First-time claims for U.S. unemployment compensation remained near a five-decade- low level last week, with employers retaining their workers and searching for more as the United States continues its rapid economic recovery from the coronavirus pandemic.

The Labor Department said Thursday that 207,000 jobless workers made first-time claims for unemployment compensation, up 7,000 from the revised figure of the week before. The weekly total of new claims has hovered around 200,000, for a month now.

Even with the increase in claims last week, the figures from the last several weeks were well below the 256,000 total in mid-March 2020, when the pandemic first swept into the United States and employers started laying off workers by the hundreds of thousands.

The diminished number of claims for unemployment benefits, down from a 2021 high of 900,000 in one week last January, shows that many employers are hanging on to their workers, even as millions have quit jobs to move to other companies offering higher pay and more benefits.

Many employers are looking for more workers, despite about 6.9 million workers remaining unemployed in the United States.

At the end of November, there were 10.4 million job openings in the U.S., but the skills of available workers often do not match what employers want, or the job openings are not where the unemployed live.
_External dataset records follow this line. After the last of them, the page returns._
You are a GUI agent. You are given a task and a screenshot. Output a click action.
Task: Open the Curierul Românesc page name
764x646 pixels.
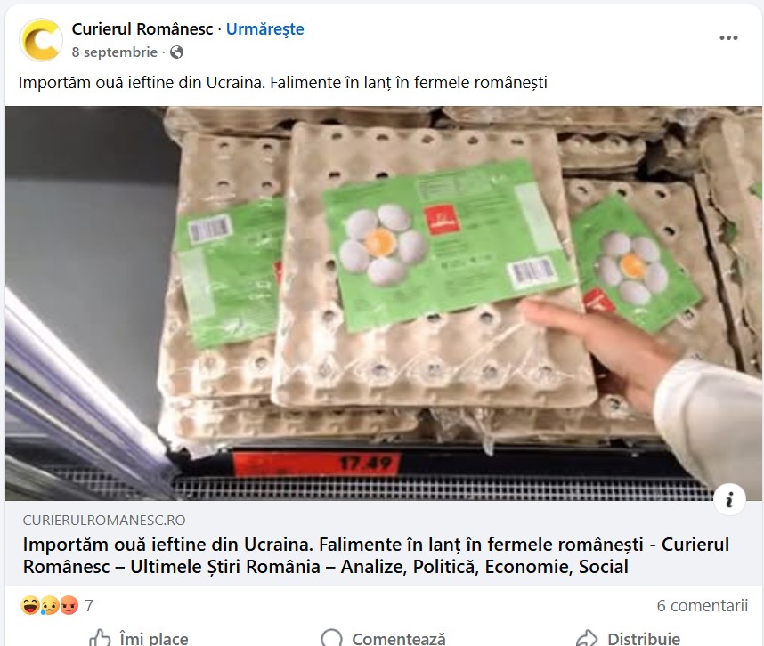tap(142, 29)
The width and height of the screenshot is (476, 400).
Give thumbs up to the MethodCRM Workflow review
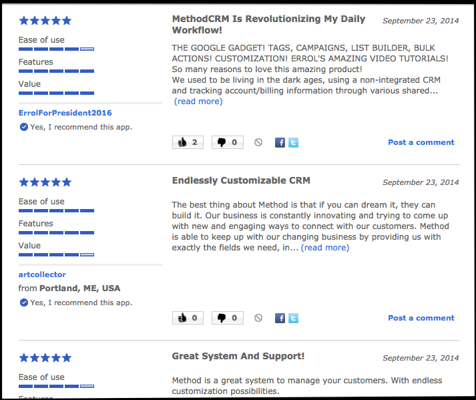point(188,142)
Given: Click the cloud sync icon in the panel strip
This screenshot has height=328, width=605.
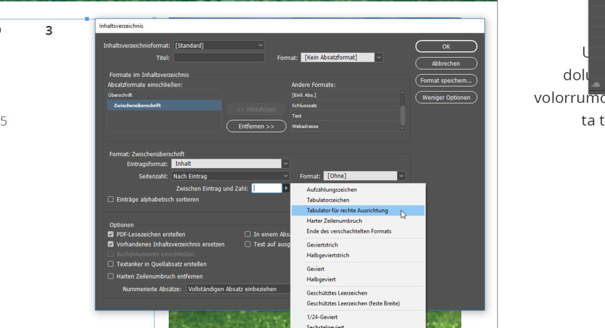Looking at the screenshot, I should pyautogui.click(x=595, y=85).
In addition, many of the available jobs are low-wage service positions that the jobless are shunning.

U.S. employers added only 210,000 new jobs in November, a lower-than-expected figure. But overall, the U.S. has added 6.1 million jobs through the first 11 months of the year in a much quicker recovery than many economists had originally forecast a year ago. The unemployment rate dropped in November to 4.2%, a figure some experts had projected would not be reached until mid-2024.

Information on job growth in December and the unemployment rate is set for release on Friday.
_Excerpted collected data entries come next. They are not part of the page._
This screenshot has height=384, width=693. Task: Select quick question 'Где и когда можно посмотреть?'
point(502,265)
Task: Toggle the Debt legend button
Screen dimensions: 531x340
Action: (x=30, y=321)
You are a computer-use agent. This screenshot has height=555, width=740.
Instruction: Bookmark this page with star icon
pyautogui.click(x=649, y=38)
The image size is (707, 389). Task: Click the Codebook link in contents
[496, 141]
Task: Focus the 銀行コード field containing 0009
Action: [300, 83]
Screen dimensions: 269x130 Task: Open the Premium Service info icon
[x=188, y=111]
The U.S. economic advance is occurring even as President Joe Biden and Washington policy makers, along with consumers, voice concerns about the biggest increase in consumer prices in nearly four decades – 6.8% at an annualized rate in November.

The surging inflation rate has pushed policy makers at the country’s central bank, the Federal Reserve, to move more quickly to end their asset purchases they had used to boost the country’s economic recovery, by March rather than in mid-2022 as originally planned.
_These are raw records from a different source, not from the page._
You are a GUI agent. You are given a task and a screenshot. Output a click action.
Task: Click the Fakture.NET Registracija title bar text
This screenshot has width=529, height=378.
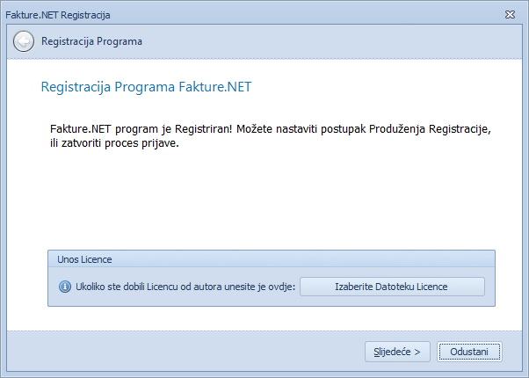point(58,15)

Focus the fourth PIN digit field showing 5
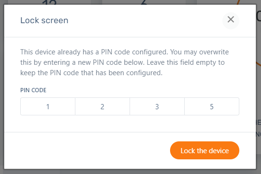[x=212, y=106]
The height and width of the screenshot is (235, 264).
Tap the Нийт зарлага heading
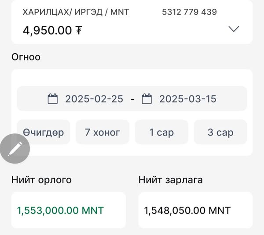coord(171,180)
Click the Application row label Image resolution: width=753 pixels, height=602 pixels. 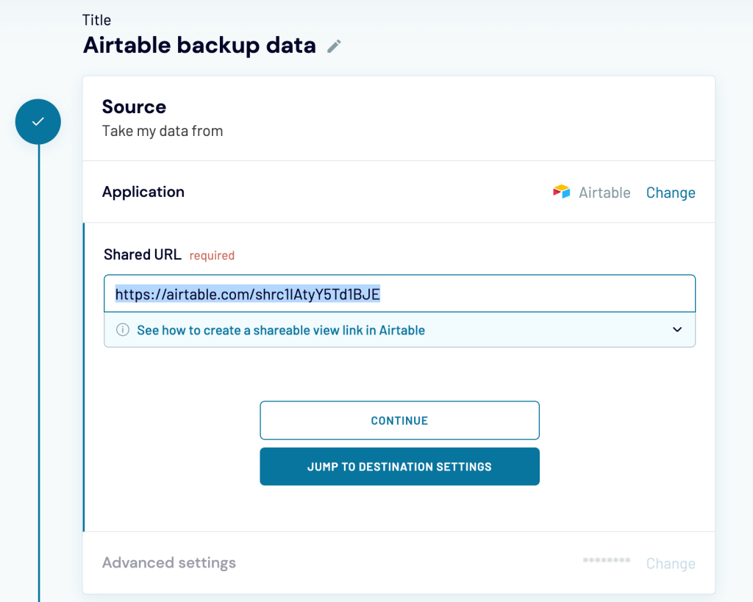pyautogui.click(x=143, y=192)
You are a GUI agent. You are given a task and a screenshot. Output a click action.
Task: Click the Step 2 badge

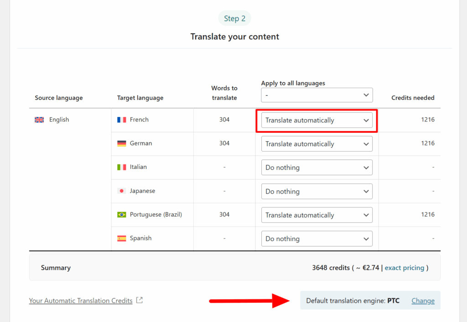pos(234,18)
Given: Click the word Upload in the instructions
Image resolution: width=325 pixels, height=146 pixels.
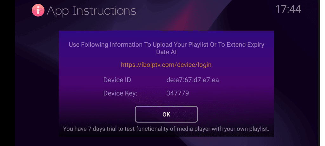Looking at the screenshot, I should [x=162, y=44].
On Wednesday, minutes of the Fed board’s most recent meeting showed that policy makers are eyeing a faster pace for raising the benchmark interest rate that they have kept at near zero percent since the pandemic started.

The Federal Reserve has said it could raise the rate, which influences the borrowing costs for loans made to businesses and consumers, by a quarter of a percentage point three times this year to tamp down inflationary pressures.